* _WORK TO BE COMPLETED_
Reproduce the entries from the beginning through the line containing "The image size is (1316, 745).", including that line.

-------- INPUT DATA --------

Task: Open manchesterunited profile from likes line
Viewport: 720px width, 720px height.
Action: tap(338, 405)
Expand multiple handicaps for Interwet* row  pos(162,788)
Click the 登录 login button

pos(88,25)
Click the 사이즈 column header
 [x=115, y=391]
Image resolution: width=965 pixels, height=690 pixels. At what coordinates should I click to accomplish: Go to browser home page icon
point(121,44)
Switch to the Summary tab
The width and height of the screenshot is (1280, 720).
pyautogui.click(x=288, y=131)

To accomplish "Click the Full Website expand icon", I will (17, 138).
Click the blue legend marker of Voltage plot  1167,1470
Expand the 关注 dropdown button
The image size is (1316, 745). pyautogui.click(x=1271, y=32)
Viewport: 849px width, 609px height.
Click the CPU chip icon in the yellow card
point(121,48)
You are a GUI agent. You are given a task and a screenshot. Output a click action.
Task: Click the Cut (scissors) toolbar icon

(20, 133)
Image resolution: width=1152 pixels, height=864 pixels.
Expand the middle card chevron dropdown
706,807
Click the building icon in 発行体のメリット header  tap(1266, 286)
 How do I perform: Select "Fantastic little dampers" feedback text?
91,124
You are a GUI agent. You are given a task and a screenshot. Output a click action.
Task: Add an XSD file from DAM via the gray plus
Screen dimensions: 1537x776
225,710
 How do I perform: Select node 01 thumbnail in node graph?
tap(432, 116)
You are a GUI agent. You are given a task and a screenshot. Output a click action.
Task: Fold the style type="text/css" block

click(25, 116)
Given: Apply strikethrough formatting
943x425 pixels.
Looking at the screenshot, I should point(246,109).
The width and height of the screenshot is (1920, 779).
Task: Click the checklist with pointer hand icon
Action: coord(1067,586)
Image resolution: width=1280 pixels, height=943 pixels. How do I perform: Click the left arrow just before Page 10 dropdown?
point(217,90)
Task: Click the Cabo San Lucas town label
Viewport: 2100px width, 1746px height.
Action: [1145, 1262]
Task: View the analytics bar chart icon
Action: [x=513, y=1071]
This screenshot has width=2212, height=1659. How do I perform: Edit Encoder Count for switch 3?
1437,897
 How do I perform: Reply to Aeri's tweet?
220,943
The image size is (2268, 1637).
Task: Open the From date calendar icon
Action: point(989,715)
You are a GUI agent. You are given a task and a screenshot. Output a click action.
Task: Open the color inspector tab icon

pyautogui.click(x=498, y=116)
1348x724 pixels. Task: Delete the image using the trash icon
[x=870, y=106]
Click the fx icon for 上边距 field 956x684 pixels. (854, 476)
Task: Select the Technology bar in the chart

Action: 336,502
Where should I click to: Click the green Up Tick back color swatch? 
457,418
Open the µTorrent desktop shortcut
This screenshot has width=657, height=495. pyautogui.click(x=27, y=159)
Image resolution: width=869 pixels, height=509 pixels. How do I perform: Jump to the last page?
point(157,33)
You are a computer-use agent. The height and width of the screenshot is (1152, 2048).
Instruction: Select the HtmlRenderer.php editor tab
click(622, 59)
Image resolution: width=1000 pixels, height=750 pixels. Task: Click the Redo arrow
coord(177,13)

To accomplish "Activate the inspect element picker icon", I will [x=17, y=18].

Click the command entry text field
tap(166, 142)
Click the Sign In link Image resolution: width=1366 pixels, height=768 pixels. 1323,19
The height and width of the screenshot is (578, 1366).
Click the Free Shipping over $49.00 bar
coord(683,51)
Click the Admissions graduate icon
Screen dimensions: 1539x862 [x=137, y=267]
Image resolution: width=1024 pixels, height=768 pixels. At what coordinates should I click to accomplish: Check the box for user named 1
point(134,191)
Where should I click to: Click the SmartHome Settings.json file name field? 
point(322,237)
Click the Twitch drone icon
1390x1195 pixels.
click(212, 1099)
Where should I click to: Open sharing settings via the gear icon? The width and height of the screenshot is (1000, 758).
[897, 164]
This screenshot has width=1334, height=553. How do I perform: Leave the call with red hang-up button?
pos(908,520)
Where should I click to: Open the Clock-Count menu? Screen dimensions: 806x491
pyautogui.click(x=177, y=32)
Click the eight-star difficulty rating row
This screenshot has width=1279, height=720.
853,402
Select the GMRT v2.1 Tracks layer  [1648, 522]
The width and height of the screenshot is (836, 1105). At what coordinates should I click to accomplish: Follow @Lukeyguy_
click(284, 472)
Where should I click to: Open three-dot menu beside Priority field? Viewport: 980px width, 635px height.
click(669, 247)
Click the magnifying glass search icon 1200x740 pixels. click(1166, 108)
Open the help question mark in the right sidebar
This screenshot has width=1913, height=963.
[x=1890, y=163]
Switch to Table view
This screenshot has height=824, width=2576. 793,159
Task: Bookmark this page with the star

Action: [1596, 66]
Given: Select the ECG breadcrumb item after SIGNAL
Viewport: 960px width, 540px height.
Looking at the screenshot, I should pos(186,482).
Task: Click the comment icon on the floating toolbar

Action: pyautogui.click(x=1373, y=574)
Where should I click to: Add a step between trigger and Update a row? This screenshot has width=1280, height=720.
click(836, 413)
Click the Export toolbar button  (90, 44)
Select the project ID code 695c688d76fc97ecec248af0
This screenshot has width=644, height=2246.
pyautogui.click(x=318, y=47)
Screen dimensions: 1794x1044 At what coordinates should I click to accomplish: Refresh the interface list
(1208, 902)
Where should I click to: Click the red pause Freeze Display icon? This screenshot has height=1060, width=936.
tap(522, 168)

--------

* _ANSWER TO THE PROBLEM_
Task: Open manchesterunited profile from likes line
Viewport: 720px width, 720px height.
Action: tap(338, 405)
Expand multiple handicaps for Interwet* row  pos(162,788)
Click the 登录 login button

pos(88,25)
Click the 사이즈 column header
 [x=115, y=391]
Image resolution: width=965 pixels, height=690 pixels. At what coordinates should I click to accomplish: Go to browser home page icon
point(121,44)
Switch to the Summary tab
The width and height of the screenshot is (1280, 720).
pyautogui.click(x=288, y=131)

To accomplish "Click the Full Website expand icon", I will (17, 138).
Click the blue legend marker of Voltage plot  1167,1470
Expand the 关注 dropdown button
The image size is (1316, 745). pyautogui.click(x=1271, y=32)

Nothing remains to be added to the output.